In occasione della Giornata internazionale, le associazioni di malattia Huntington onlus, Associazione Italiana Còrea di Huntington (Aich) e Associazione Italiana Huntington Emilia Romagna Onlus ci raccontano l’importanza di non lasciare sole le famiglie colpite dalla patologia, garantendo percorsi di assistenza continua e continuando a finanziare ricerca perché la strada verso la cura è ancora lunga.
Alla vigilia della Giornata internazionale della consapevolezza sulla malattia di Huntington, la presidente dell’associazione Huntington onlus Elisabetta Caletti porta l’attenzione su come «le famiglie di secondo nome Huntington si trovano a convivere con una malattia poco conosciuta, che richiede un grande impegno in termini di assistenza e cura, con cambiamenti talvolta lenti e altre volte velocissimi, spesso imprevedibili, che interessano non solo la vita della persona malata ma anche i suoi cari. Una malattia che - ancora oggi - porta con sé solitudine, isolamento e stigma sociale. A questo lavoro, che spesso avviene per lungo tempo all’interno delle mura di casa, si accompagna l’instancabile opera degli studiosi e dei ricercatori: sapere che se ne stanno occupando tenacemente ci aiuta molto. Altrettanto importante, perché il peso della malattia possa alleggerirsi in attesa di una cura, è una continua azione di informazione e sensibilizzazione perché non sia mai più nascosta e una rete tra competenze, esperienze, conoscenze multidisciplinari, sempre più ampia e vicina».

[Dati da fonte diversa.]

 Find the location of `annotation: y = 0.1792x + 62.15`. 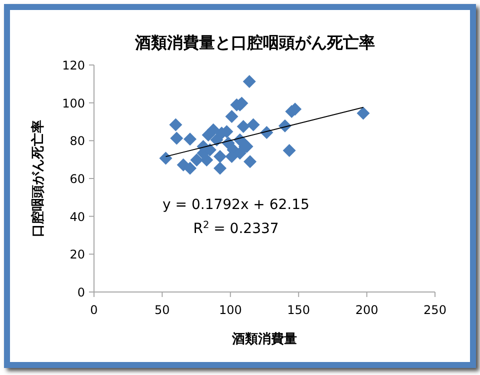

annotation: y = 0.1792x + 62.15 is located at coordinates (236, 205).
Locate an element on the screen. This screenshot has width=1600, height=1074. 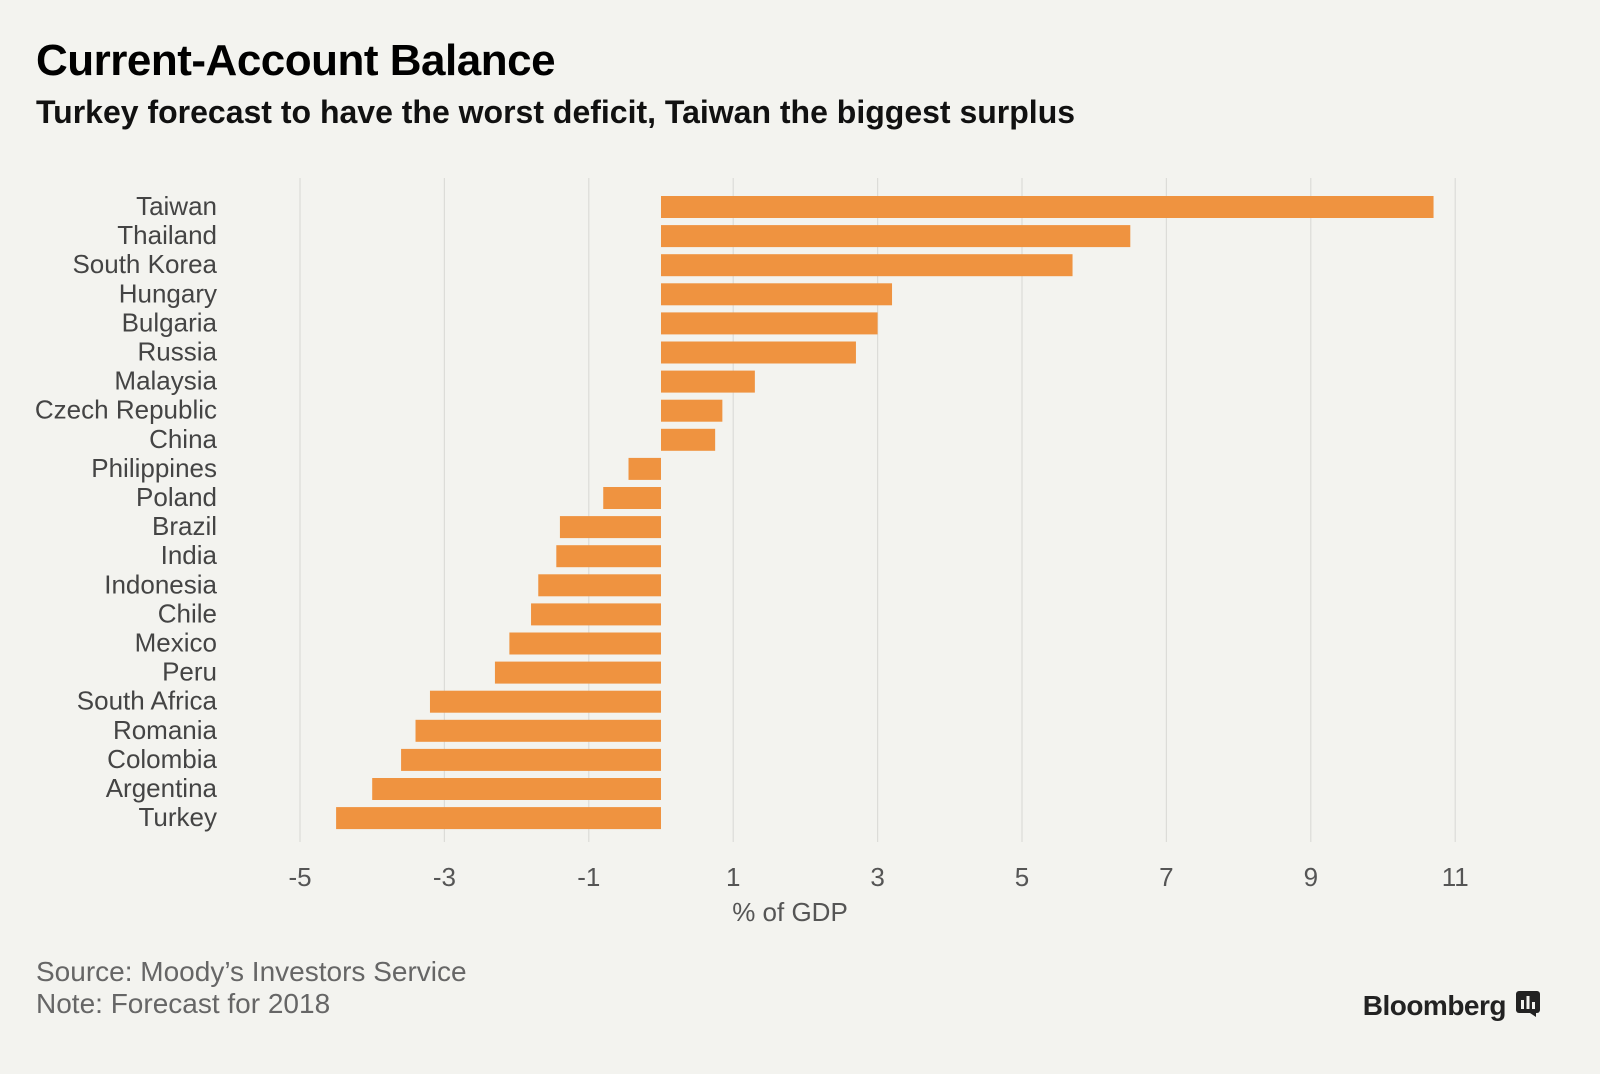
brand-name: Bloomberg is located at coordinates (1434, 1006).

La giornata di domani è dunque quella che Francesca Rosati, presidente dell’Associazione Italiana Còrea di Huntington (Aich) di Roma, definisce una grande finestra sul mondo della ricerca.

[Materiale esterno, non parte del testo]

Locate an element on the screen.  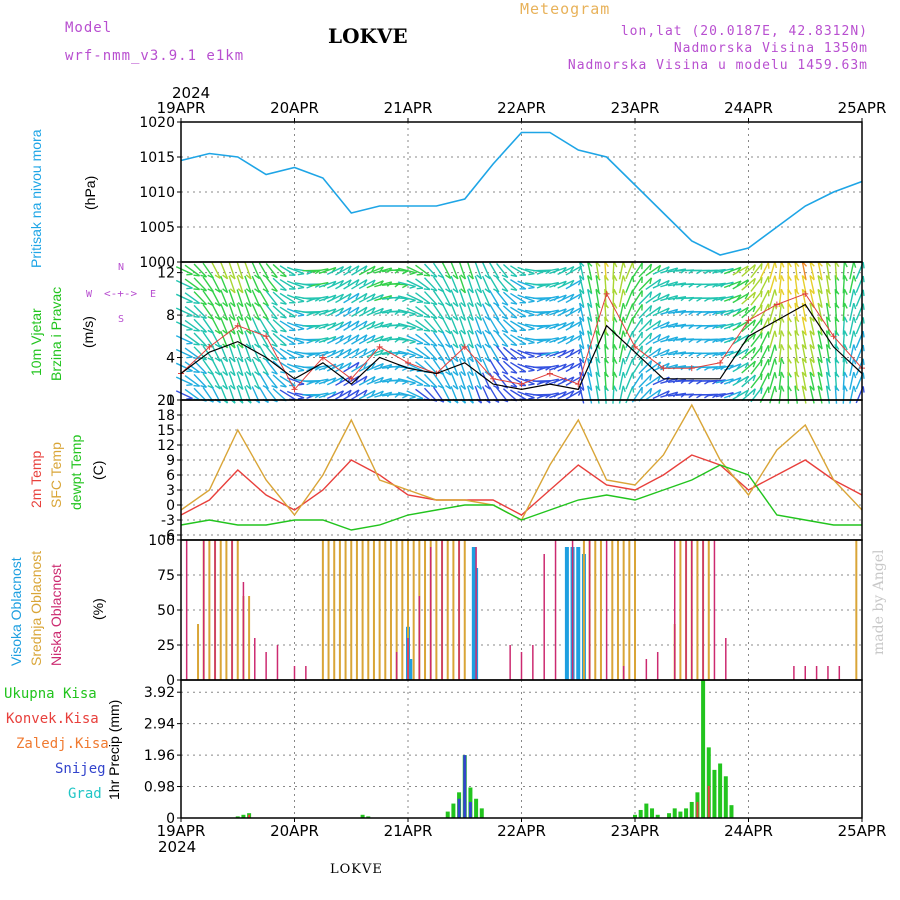
y-tick-label: 0 is located at coordinates (170, 819).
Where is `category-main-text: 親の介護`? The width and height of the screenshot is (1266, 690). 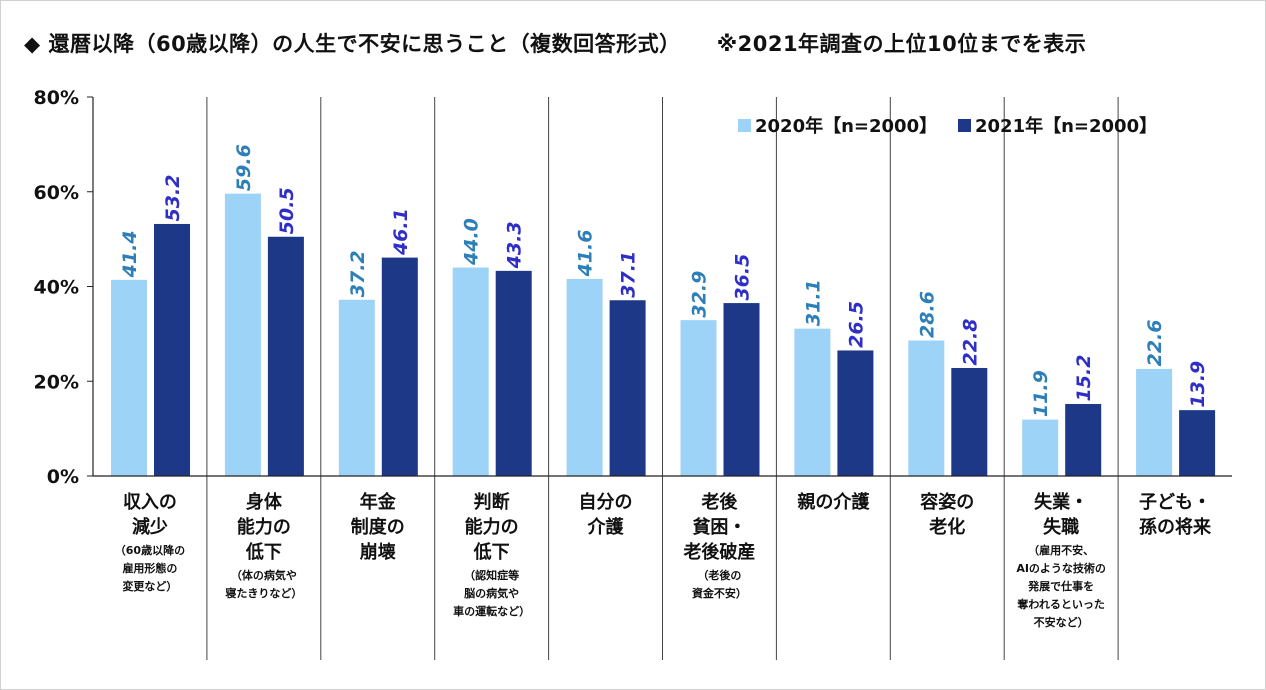
category-main-text: 親の介護 is located at coordinates (834, 502).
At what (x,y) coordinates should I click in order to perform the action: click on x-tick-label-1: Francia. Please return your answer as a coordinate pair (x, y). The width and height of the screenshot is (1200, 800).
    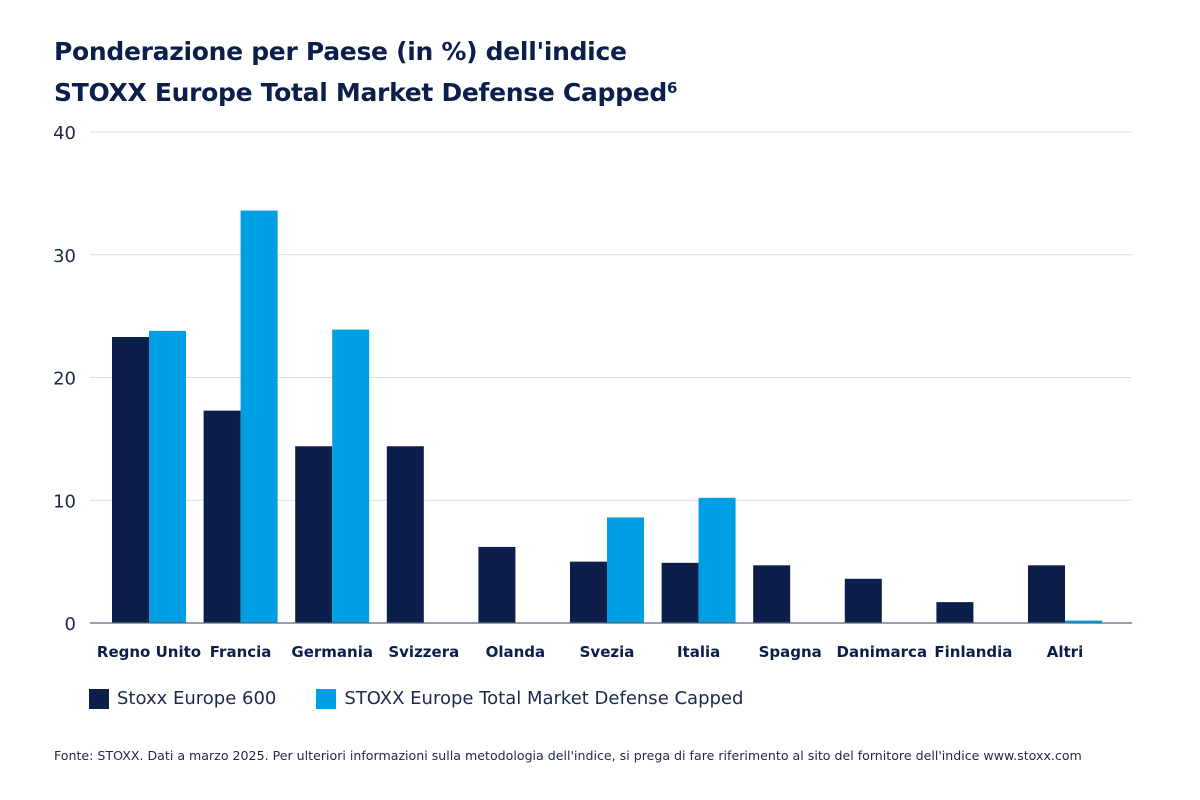
    Looking at the image, I should click on (241, 652).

«Nella malattia di Huntington, come per altre malattie ereditarie a insorgenza tardiva, è di rilevante importanza l’identificazione di biomarcatori che possano aiutare nella predizione dell’insorgenza e dell’evoluzione della malattia, particolarmente utili nella sperimentazione di nuovi trattamenti terapeutici per avere una valutazione rapida e oggettiva della loro efficacia. Dalla scoperta del gene responsabile nel 1993, i ricercatori hanno individuato centinaia di potenziali ‘bersagli’ per i trattamenti e insieme alle aziende farmaceutiche hanno avviato un numero crescente di studi clinici. Finora nessuno si è rivelato efficace nel fermare la malattia, per questo crediamo che la ricerca non debba fermarsi. Anzi, condividiamo con i nostri pazienti la speranza nella ricerca, così come l’entusiasmo e la voglia di partecipare alle sperimentazioni».

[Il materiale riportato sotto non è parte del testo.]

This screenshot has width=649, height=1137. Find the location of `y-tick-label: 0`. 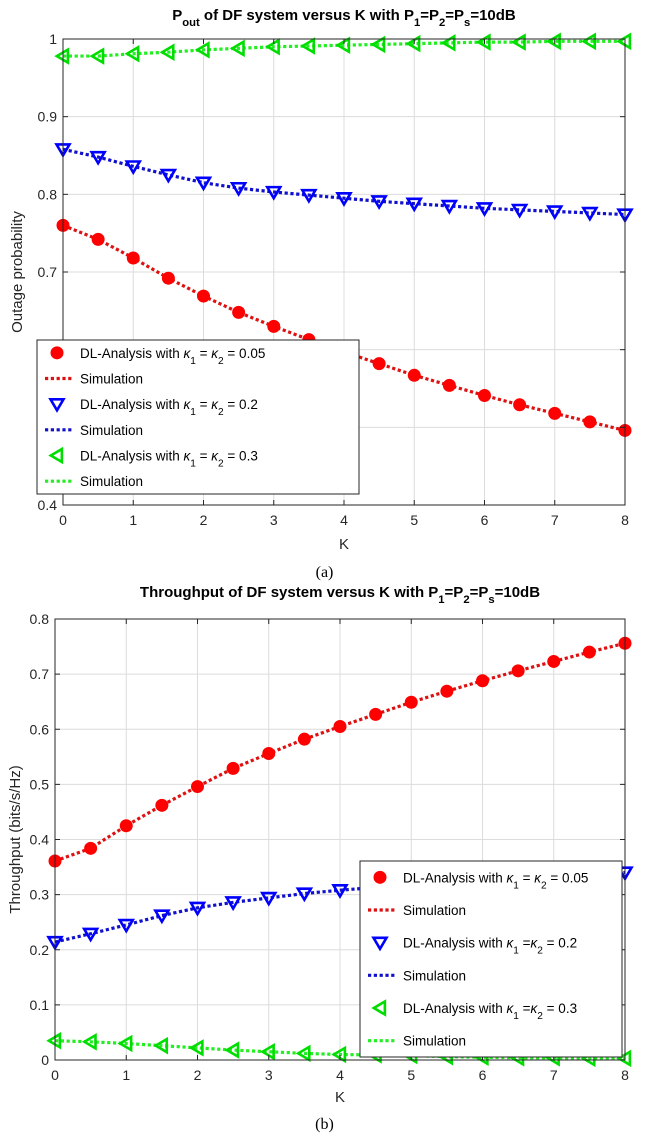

La fiducia nella ricerca scientifica è un filo che accomuna tutte le persone che convivono con questa grave malattia, come sottolineato anche da Antonio Fontana, presidente dell’Associazione Italiana Huntington Emilia Romagna Onlus.
«La ricerca scientifica sta percorrendo più strade: a volte suscita illusioni, ma un giorno siamo fiduciosi che produrrà risultati risolutivi. Nell’oggi - grazie al determinante impegno dell'IRCCS Istituto delle Scienze Neurologiche di Bologna Ospedale Bellaria e di alcuni neurologi e operatori sanitari vitali ed empatici - abbiamo ottenuto l'approvazione di un Piano diagnostico terapeutico-assistenziale per la malattia di Huntington, che prevede un approccio multidisciplinare alla malattia, e stiamo insistendo per la sua concreta attuazione presso tutte le ASL emiliano romagnole: un importante passo avanti per i pazienti del territorio e le loro famiglie».